» YOUR GOAL:
Render the items from the line containing "Where should I" through the end of the items, inclusive, as a numbered list, skipping any blank lines. Leave the pictures out of your answer.

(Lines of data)
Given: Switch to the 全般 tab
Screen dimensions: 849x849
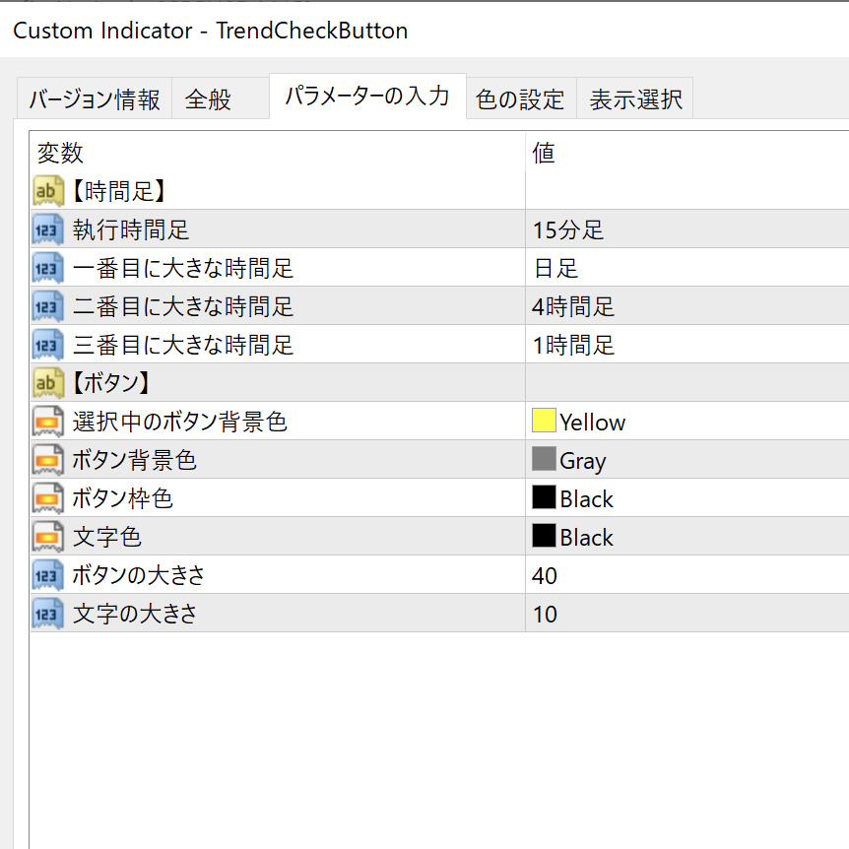Looking at the screenshot, I should click(x=208, y=99).
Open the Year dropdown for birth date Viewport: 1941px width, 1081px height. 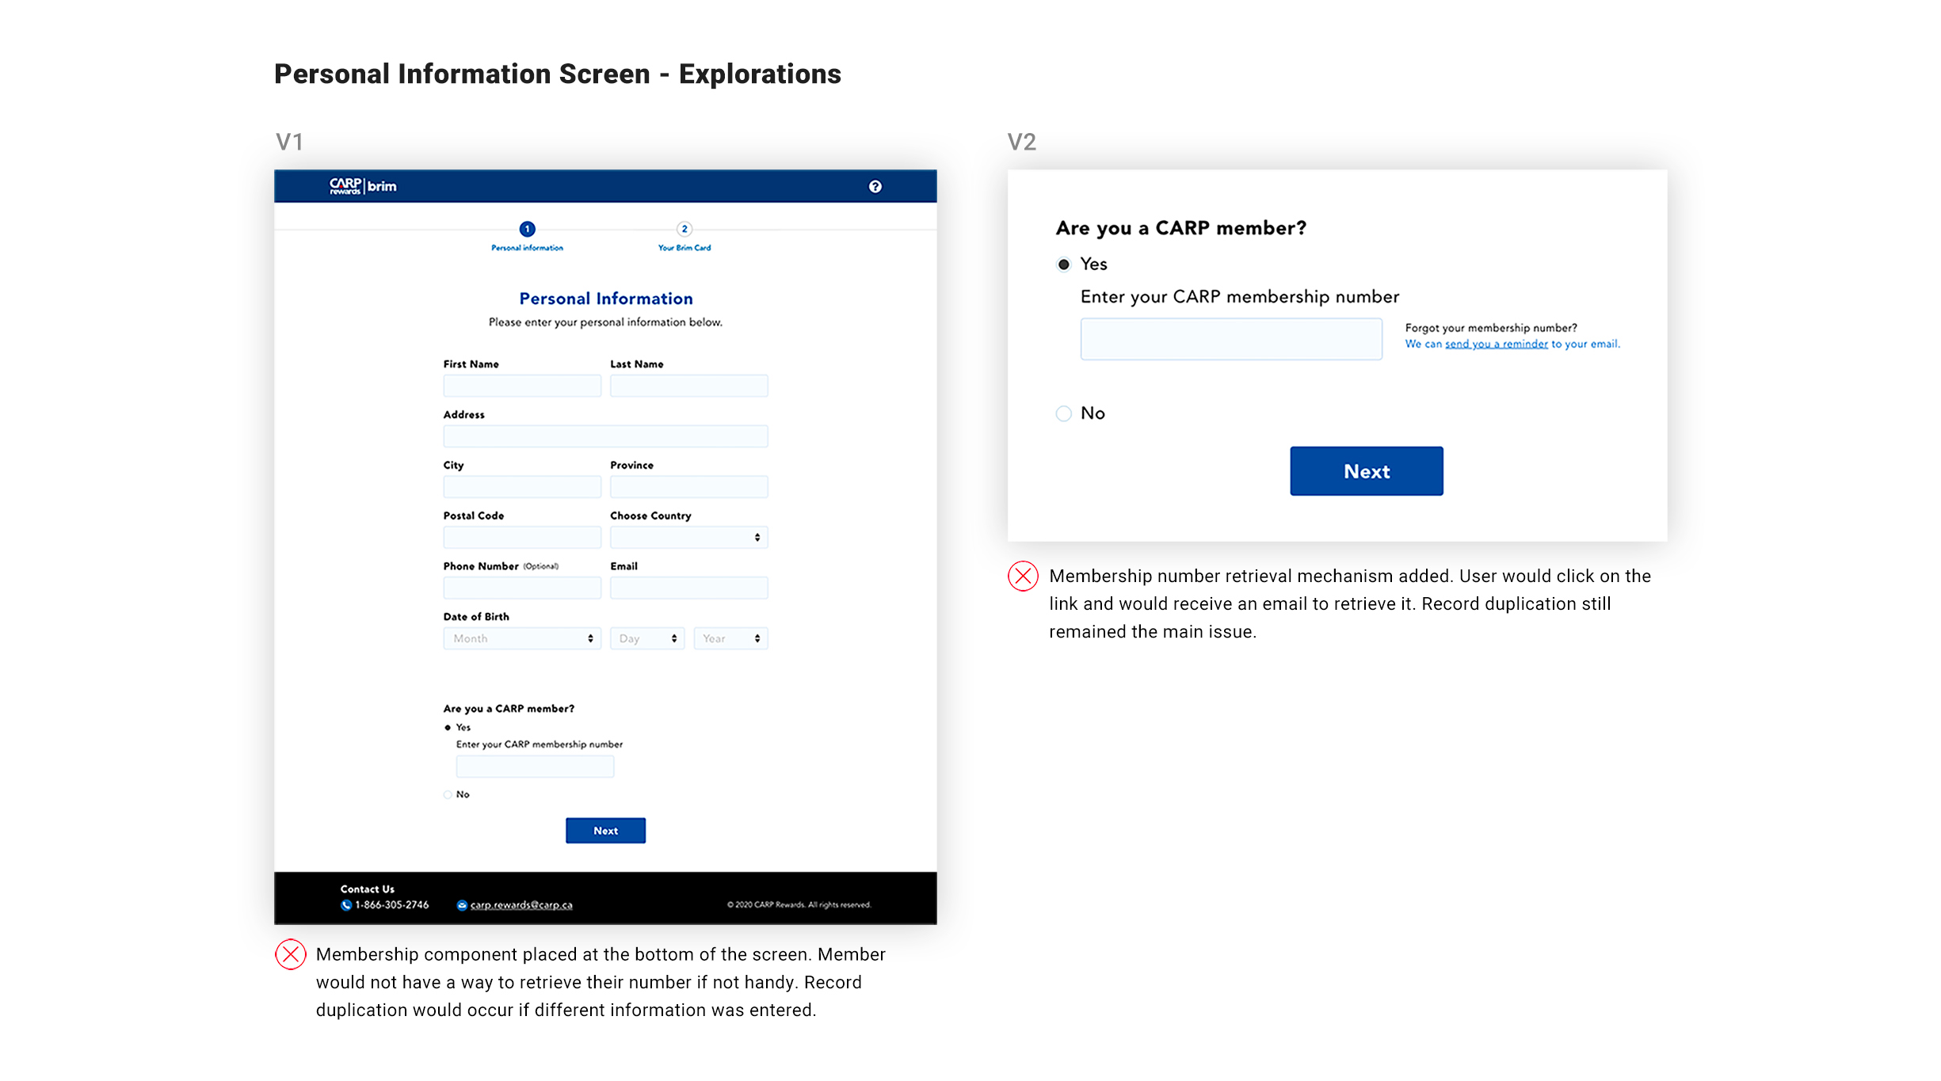[730, 638]
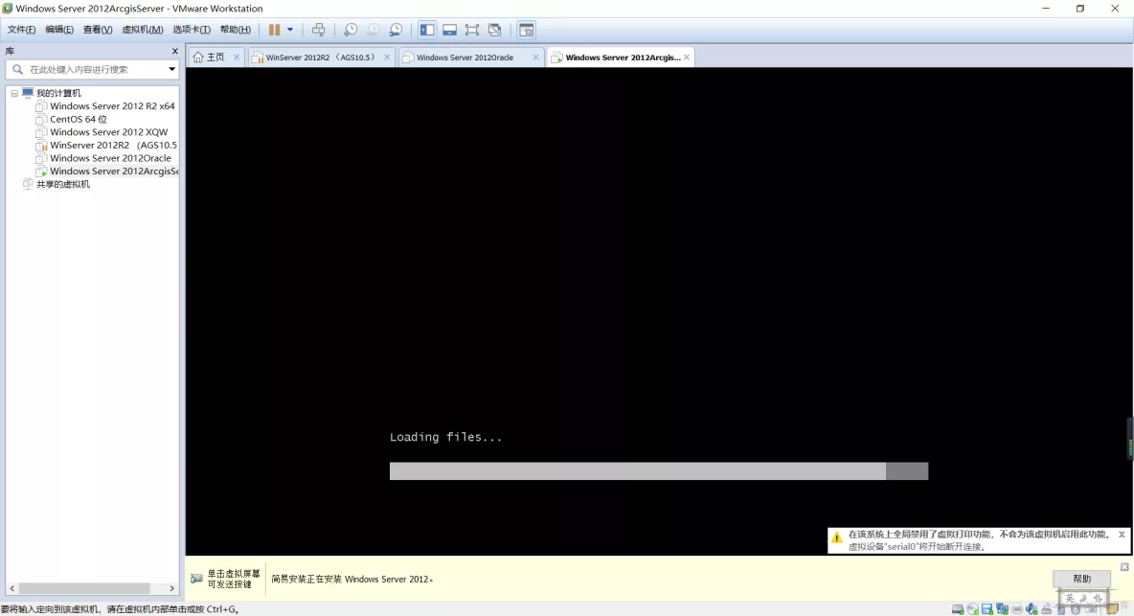Screen dimensions: 1134x616
Task: Open the suspend button dropdown arrow
Action: [289, 29]
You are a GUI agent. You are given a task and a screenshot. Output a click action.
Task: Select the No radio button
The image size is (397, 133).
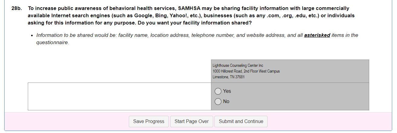[218, 102]
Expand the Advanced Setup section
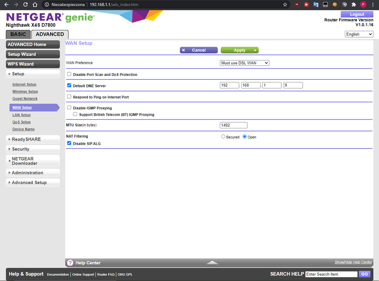The width and height of the screenshot is (379, 281). 29,183
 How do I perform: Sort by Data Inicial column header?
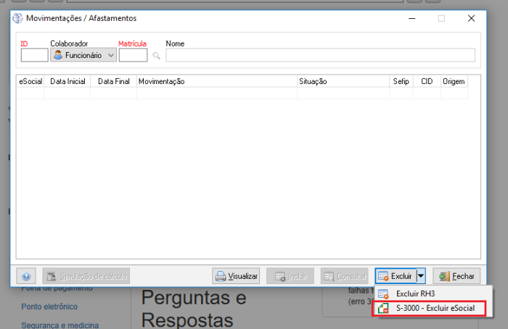point(67,82)
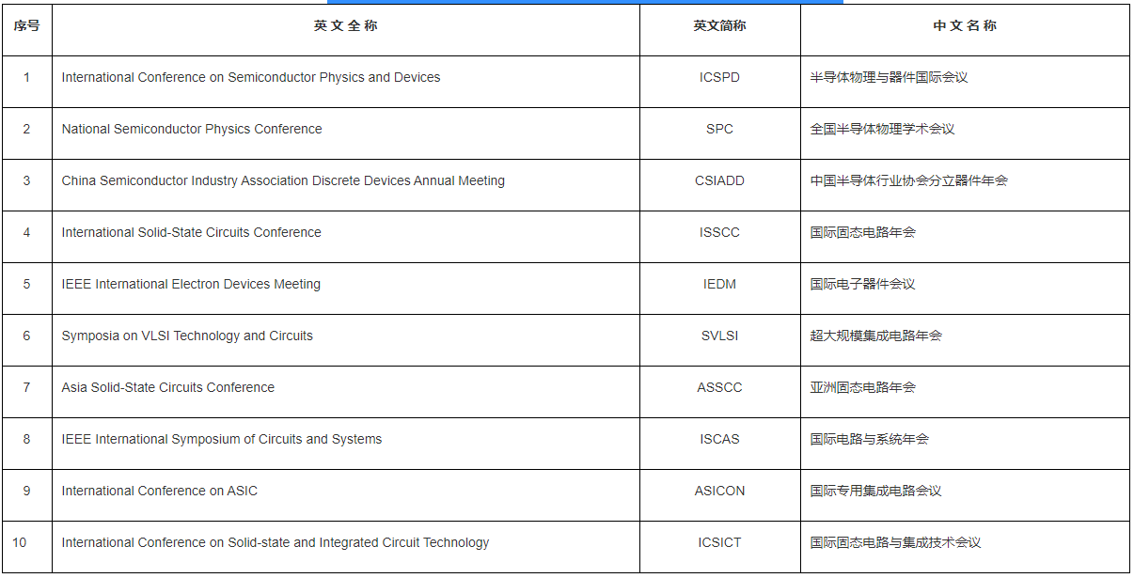Click the 英文简称 column header

coord(719,26)
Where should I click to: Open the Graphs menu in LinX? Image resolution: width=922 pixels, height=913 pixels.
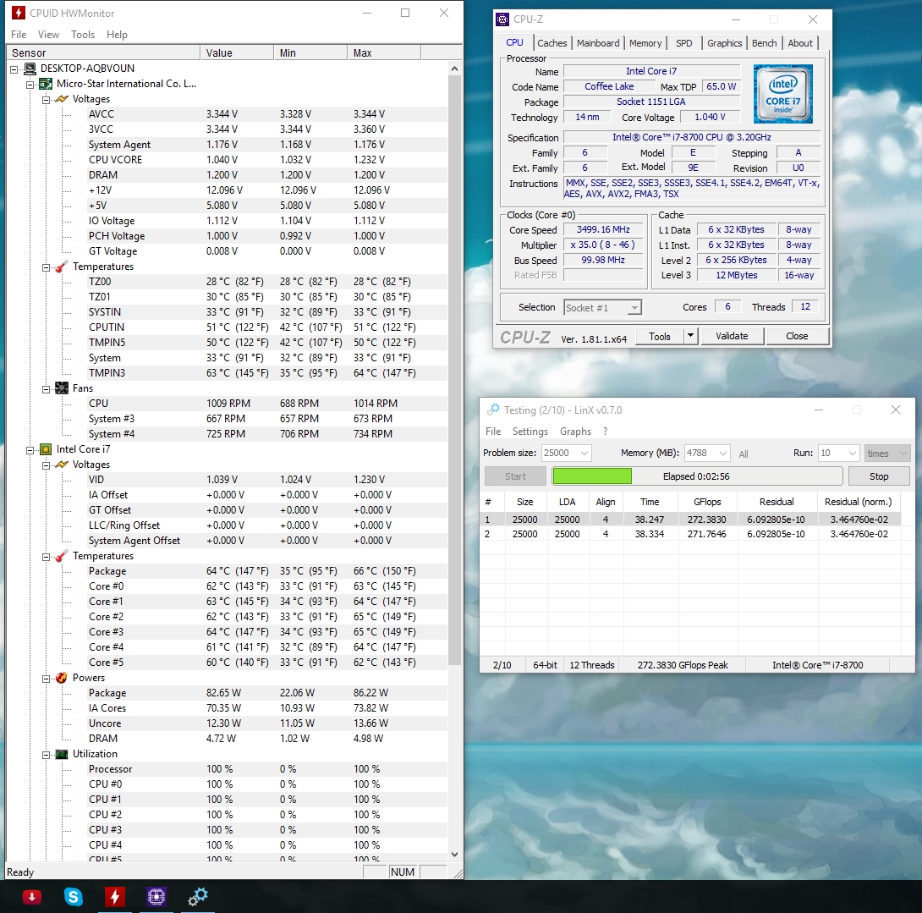[x=575, y=432]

» RESPONSE FOR THIS EXERCISE:
1. Where should I click to: Open the Graphs menu in LinX? Image resolution: width=922 pixels, height=913 pixels.
2. [x=575, y=432]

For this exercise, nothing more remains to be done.